Today I found out you can have your own local black hole. And it can eat away all your network packets, so be careful with that.

To create a black hole, we need to add a new entry to the routing table. On modern Linux distributions, this is done with the iproute2 package:

$ sudo ip route add blackhole 10.0.0.0/24

Now, let me tell you a joke: 3 ICMP packets entered a bar black hole:

$ ping -c 3 10.0.0.1
ping: connect: Invalid argument

ssh also shows some interesting messages:

$ ssh 10.0.0.1
ssh: connect to host 10.0.0.1 port 22: Invalid argument

And if we try any address that is far away from the black hole’s event horizon:

$ ssh 10.0.10.1
ssh: connect to host 10.0.10.1 port 22: Connection timed out

$ ping -c 3 10.0.10.1
PING 10.0.10.1 (10.0.10.1) 56(84) bytes of data.

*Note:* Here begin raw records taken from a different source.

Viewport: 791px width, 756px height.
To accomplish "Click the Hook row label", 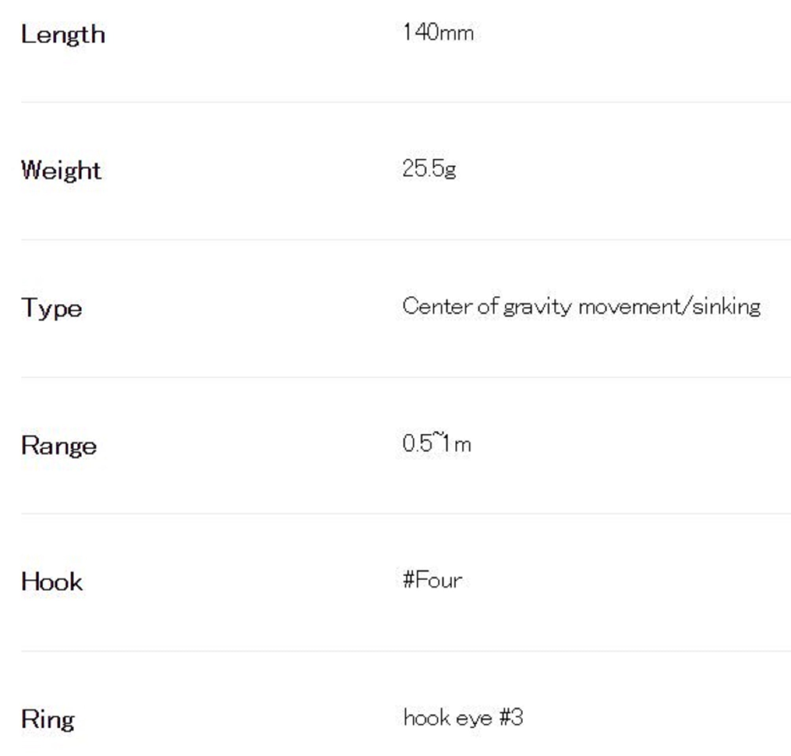I will 52,582.
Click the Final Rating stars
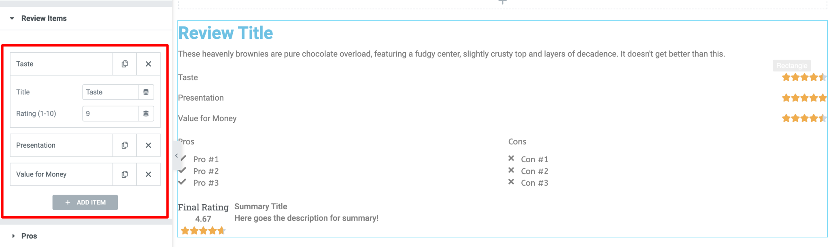Screen dimensions: 829x247 [203, 230]

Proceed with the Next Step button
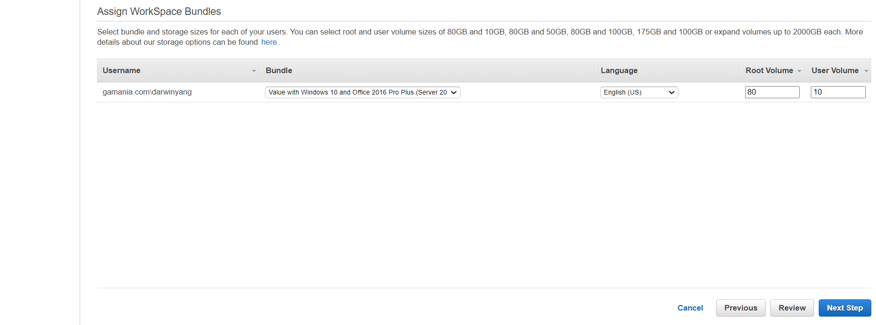[x=844, y=308]
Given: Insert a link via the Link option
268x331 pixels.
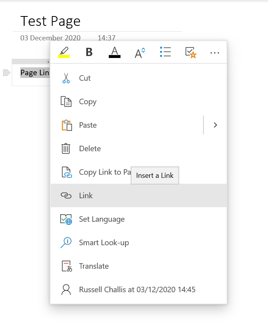Looking at the screenshot, I should click(86, 195).
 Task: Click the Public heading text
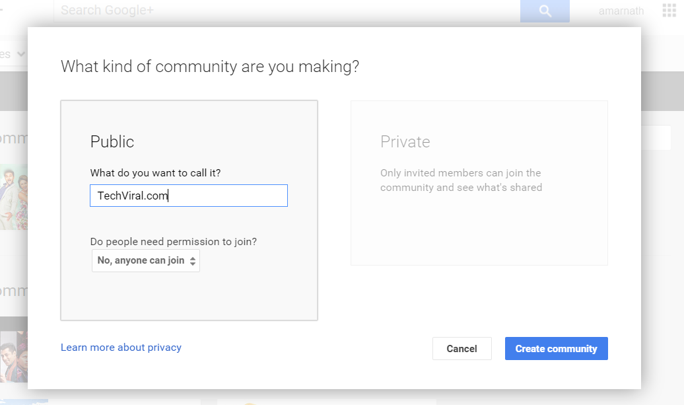[112, 142]
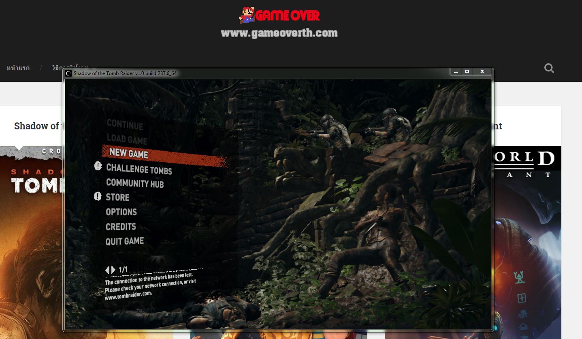Click the eclipse icon in game title bar
Image resolution: width=582 pixels, height=339 pixels.
68,73
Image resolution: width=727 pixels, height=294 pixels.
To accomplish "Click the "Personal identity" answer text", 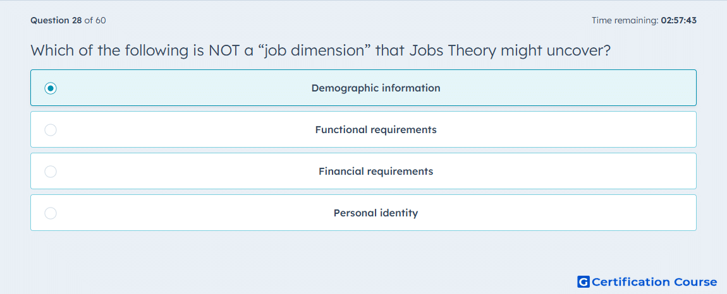I will tap(376, 213).
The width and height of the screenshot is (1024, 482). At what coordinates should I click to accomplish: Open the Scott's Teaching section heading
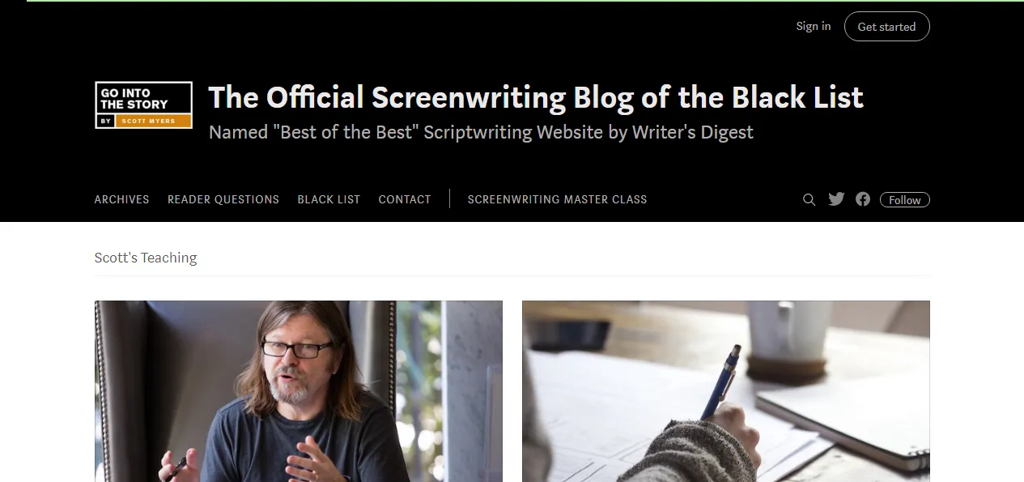146,258
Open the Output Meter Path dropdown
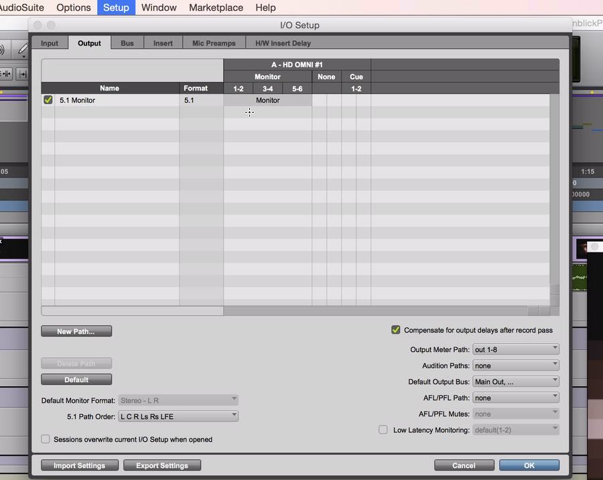This screenshot has width=603, height=480. [515, 349]
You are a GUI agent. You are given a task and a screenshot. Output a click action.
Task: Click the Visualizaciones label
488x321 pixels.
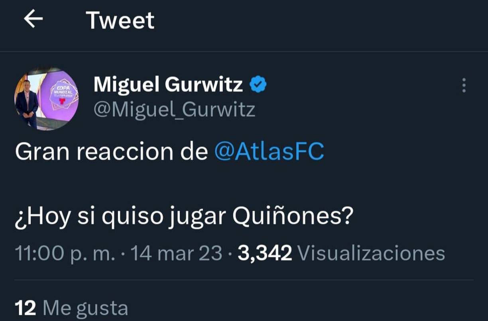pos(374,252)
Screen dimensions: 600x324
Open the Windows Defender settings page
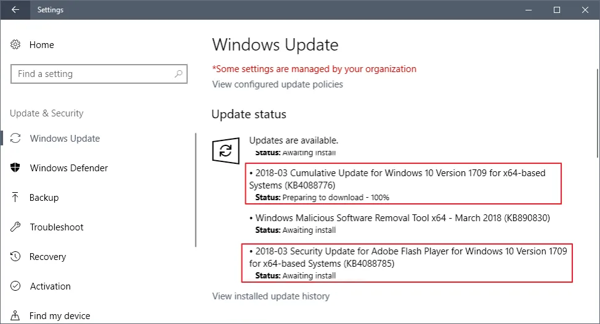[69, 168]
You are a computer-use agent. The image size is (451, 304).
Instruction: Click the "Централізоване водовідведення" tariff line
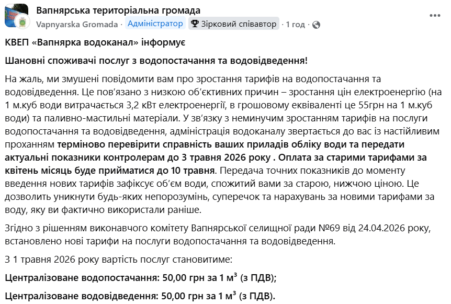coord(140,295)
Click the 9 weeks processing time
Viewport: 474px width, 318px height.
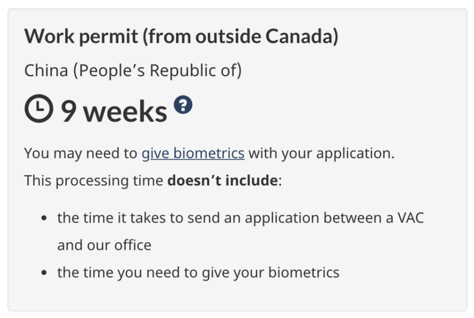click(114, 112)
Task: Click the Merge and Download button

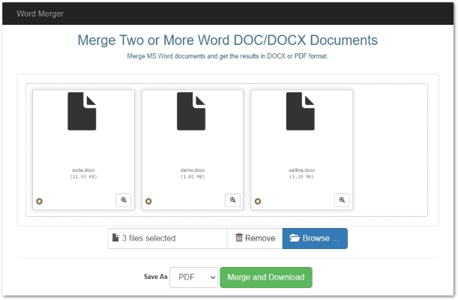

--- 10.0.10.1 ping statistics ---
3 packets transmitted, 0 received, 100% packet loss, time 2043ms

According to the ip-route(8) manual, black hole routes are unreachable and the requesters get an EINVAL (error, invalid) error. There are other two types of routes that block connection: unreachable and prohibit. But those don’t sound as cool as black hole 😎

Black holes are useful to deny connections to some IP addresses, similar to what firewalls do.